Existe também a ideia de que em tempos de redes sociais, a intimidade com o artista é quase palpável. Claro que nem se compara minha época de fã clube de Backstreet Boys, em que cada revista e pôster era conquistado, com assistir o Nick Carter brincando na sala de casa com os filhos no Instagram. Mas a essa altura do campeonato, todo mundo está careca de saber que o que postamos online é meramente um recorte, editado e com filtros, da realidade. Até que ponto essa intimidade é real?
Um dos grandes prós do meu trabalho como jornalista musical é a proximidade, física ou virtual, de artistas, muitos deles que eu admiro e acompanho há tempos. Nunca deixou de me encantar essa possibilidade de trocar uma ideia com pessoas que criaram obras tão importantes – se não pra mim, certamente pra muitos alguéns. Pude, inclusive, agradecer a todos os artistas e bandas que me ajudaram em períodos de depressão. Às vezes, vale muito a pena conhecer seus heróis.
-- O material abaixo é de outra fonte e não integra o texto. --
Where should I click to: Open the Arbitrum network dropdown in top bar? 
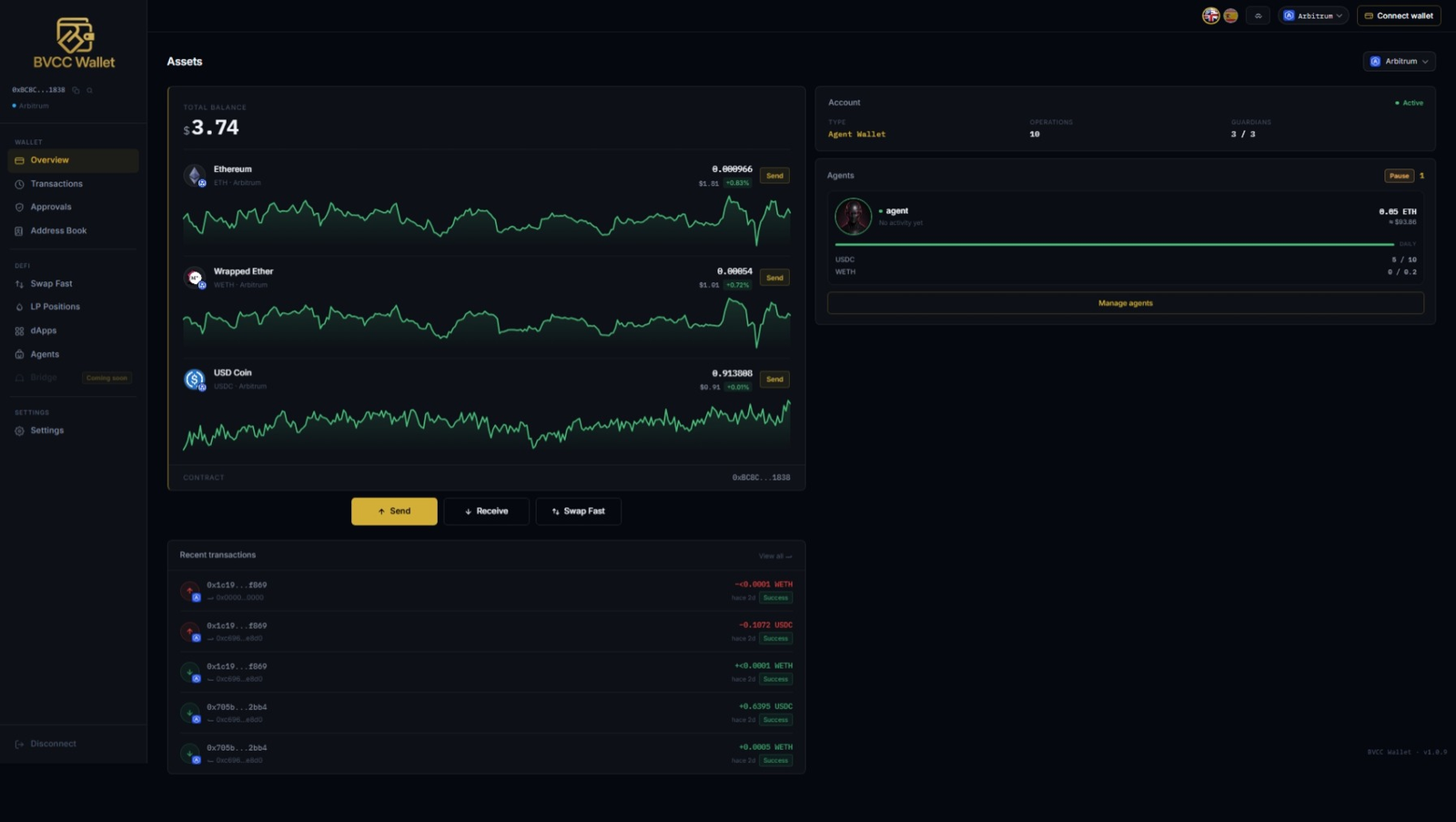click(1313, 15)
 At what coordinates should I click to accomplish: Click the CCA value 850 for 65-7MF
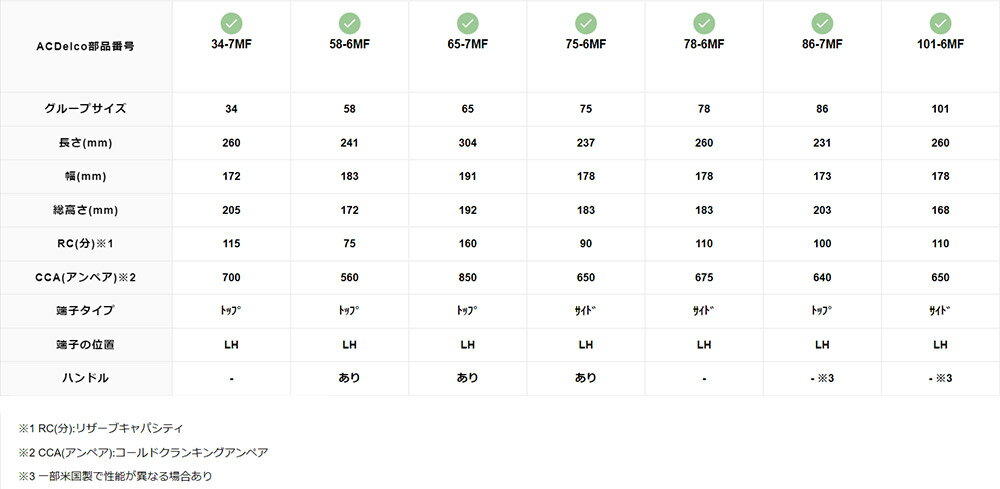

Meu papo com essas pessoas passa, invariavelmente, por seus processos criativos. Por vezes, há uma história com começo, meio e fim que levou ao nascimento de um disco. Em outras, não há nenhuma explicação elaborada para estéticas e inspirações, só há o que deu pra fazer dentro das circunstâncias. A gente esquece que trabalho artístico é cerebral e emocional, mas também braçal. Muitas vezes, não é bonito e sequer inspirador saber que, pra chegar naquelas 10 músicas que a gente consome em uma semana e depois descarta, foram centenas de composições. Quem vê close não vê corre, aquela história toda.
Não estou fazendo pouco da experiência dos bastidores, e sequer reclamando. Entendo que existe um interesse genuíno em entender como tal efeito especial foi feito naquele filme de super-heróis, mas existe uma diferença entre assistir um featurette no Disney+ e estar in loco num set, onde as horas de espera são intermináveis.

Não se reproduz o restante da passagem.